Di Luca Paolini se ne erano completamente perse le tracce da quel fatidico luglio, ma ora esce allo scoperto per spiegare quello che è stato il suo dramma. Non poteva che non farlo in un’intervista a La Gazzetta dello Sport. Queste alcune delle sue parole:
”Partiamo dal sonnifero che prendevo, gocce per dormire. Il principio attivo è la benzodiazepina. Ma crea una maledetta dipendenza. Io ne avevo bisogno alla sera, per riposarmi, per affrontare lo sforzo fisico e mentale del giorno dopo. Ho cominciato nel 2004 quando morì mio cognato. Le prendevo, poi ho smesso, poi ho ripreso. Il vero problema è la vita di tutti i giorni, i problemi grandi e piccoli, e tutto questo si somma allo sport, alle tensioni, allo stress. A livello mentale ti intacca tanto. È qui che entra l’assunzione di quelle sostanze, è triste. E da quell’errore arrivi alla cocaina. Me ne assumo tutta la responsabilità e non ho scusanti. Ma racconto questa storia perché la gente non ripeta i miei stessi errori. E molto ha contato il mio carattere. Sono sempre stato orgoglioso. Non ho mai cercato l’aiuto da altri, pensavo sempre di essere un peso, cercavo di fare da solo. Gli anni che passano, le aspettative, il non voler mai tirarmi indietro e aiutare i miei capitani, da Kristoff a Rodriguez, e poi correre sempre, venti giorni dopo il Lombardia già in sella, in gara a gennaio, le classiche, il Giro, il Tour: tutto questo alla fine mi ha destabilizzato. Le tensioni sportive, i programmi forse anche sbagliati, le responsabilità. Per questo pensi a un farmaco che ti possa far dormire bene per ripartire il giorno successivo. Al mattino mi svegliavo e stavo benissimo, l’adrenalina combatteva le benzodiazepine. Ma i problemi arrivavano quando la bici finiva. Lo sport vive la situazione della società di oggi. C’è la crisi, meno squadre, meno corridori, meno posti di lavoro. Lo sport fatto ai nostri livelli ti logora e se non riesci a gestire le tue forze… Non so se avrò più la possibilità di attaccarmi un numero sulla schiena, ma questa è la lezione più grande che ho ricevuto: non devi nascondere tutto dentro quando hai i problemi. Va cercato aiuto”.

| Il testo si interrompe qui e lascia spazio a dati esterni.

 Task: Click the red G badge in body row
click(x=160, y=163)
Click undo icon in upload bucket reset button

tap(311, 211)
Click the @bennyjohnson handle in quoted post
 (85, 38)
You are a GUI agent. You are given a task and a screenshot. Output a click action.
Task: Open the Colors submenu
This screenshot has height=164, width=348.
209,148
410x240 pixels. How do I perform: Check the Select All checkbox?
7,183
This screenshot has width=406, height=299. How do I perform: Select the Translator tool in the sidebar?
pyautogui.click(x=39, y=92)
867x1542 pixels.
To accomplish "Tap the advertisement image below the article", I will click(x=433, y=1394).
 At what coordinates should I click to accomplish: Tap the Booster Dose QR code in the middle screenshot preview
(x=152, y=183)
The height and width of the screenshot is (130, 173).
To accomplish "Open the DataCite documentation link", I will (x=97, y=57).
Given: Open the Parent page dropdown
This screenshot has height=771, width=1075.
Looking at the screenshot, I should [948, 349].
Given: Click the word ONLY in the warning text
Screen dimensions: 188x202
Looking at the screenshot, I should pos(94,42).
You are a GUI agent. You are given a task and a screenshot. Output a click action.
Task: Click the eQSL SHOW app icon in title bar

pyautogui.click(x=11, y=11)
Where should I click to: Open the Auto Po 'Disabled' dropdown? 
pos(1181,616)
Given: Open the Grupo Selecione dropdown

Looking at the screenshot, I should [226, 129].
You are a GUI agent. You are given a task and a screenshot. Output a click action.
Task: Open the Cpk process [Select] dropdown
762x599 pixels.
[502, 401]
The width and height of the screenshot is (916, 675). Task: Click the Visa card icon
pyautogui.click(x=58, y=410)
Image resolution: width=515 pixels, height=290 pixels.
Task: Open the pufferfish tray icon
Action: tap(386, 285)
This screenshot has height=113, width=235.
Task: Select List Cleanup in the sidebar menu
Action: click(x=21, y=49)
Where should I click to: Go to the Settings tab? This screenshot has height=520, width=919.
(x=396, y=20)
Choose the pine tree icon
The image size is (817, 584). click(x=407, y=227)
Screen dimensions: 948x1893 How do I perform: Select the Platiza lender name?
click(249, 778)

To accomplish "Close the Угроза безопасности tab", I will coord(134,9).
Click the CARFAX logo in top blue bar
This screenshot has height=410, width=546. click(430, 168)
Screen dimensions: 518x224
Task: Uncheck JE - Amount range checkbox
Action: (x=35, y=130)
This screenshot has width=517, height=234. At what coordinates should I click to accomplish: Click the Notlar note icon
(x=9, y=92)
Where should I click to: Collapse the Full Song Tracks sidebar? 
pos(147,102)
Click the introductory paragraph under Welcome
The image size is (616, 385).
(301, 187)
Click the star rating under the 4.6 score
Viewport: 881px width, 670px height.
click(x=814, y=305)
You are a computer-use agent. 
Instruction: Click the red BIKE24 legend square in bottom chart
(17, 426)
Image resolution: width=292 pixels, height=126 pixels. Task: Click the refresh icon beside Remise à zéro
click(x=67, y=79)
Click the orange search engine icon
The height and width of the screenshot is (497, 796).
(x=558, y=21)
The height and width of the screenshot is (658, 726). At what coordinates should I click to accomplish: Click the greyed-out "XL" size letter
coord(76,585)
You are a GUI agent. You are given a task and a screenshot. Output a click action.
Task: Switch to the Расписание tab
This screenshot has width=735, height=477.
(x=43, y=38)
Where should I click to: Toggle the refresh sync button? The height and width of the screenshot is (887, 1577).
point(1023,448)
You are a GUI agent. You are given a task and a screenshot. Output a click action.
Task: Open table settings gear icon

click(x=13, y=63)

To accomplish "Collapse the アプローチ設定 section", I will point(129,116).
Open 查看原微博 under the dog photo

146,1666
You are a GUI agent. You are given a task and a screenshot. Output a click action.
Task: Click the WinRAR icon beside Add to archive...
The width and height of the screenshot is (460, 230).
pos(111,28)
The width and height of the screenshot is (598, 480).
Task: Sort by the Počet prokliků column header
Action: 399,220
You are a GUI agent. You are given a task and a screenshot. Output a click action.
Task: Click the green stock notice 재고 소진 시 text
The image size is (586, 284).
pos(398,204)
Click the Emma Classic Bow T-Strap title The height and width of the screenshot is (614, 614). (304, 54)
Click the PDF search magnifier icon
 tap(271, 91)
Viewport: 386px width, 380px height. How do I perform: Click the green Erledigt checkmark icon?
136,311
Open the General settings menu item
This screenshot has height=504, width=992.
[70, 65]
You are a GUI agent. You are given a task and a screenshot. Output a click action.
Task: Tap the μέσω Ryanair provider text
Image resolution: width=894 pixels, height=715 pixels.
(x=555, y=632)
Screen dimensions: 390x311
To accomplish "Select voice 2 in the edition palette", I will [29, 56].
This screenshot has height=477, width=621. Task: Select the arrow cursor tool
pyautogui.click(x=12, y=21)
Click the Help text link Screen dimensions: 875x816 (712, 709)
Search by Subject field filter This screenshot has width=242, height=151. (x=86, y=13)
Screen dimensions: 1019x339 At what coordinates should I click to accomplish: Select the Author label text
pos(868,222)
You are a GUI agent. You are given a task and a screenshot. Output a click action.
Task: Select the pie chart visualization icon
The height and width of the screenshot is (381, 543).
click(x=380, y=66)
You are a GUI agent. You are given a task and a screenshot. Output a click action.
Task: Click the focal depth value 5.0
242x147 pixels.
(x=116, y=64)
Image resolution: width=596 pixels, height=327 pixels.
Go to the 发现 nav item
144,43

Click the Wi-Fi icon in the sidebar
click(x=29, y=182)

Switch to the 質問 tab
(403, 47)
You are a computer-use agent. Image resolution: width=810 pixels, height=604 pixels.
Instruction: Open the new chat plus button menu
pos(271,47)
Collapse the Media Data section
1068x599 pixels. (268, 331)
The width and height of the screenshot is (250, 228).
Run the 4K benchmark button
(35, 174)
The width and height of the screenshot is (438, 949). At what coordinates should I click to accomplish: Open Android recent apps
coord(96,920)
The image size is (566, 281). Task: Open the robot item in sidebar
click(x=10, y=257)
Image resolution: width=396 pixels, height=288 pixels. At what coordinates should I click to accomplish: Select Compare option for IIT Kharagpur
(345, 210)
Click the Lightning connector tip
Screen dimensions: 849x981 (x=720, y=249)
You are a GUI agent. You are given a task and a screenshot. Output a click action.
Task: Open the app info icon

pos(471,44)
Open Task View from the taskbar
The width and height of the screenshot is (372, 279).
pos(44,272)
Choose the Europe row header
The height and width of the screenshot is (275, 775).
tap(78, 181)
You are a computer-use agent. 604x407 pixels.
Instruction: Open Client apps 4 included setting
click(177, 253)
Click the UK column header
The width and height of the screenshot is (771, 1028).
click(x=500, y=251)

Paolini continua a raccontare la sua storia: ”Negli ultimi due-tre anni usato sempre il sonnifero, a casa e alle corse. Ero dipendente, lo compravo con regolare prescrizione: non è vietato. Le gocce non bastavano mai. Alterano l’umore, i ritmi sonno-veglia, e quando le sospendi entri in depressione. Ti crea dipendenza. Sì, ho cercato di togliermelo dai piedi, ma è stata una dura lotta. Avevo attacchi di panico, ansia, malessere. Non un bel vivere. I medici si chiedevano come potessi correre. Il peggio arrivava di sera, quando le benzodiazepine prendono il sopravvento sulle tue forze. Basta poco e perdi la lucidità. E arrivi alla cocaina. Per me è stato inevitabile, l’ho fatto senza quasi essere consapevole di farlo. Ero solo quella sera, ero solo durante il ritiro di due settimane in montagna a metà giugno prima del Tour, quando ho preso la cocaina. E non posso perdonarmelo. Sono marito e padre, sono uno sportivo di rilievo, tanti ragazzi mi prendevano a esempio, ho ferito una generazione che credeva in me. È questo che mi fa male. La cocaina mi ha fatto aprire gli occhi e capire quanto era la dipendenza dal sonnifero. Mia moglie, i ragazzi, gli amici veri, non potevo farcela da solo, e ho chiesto aiuto. Ho cominciato la disintossicazione”.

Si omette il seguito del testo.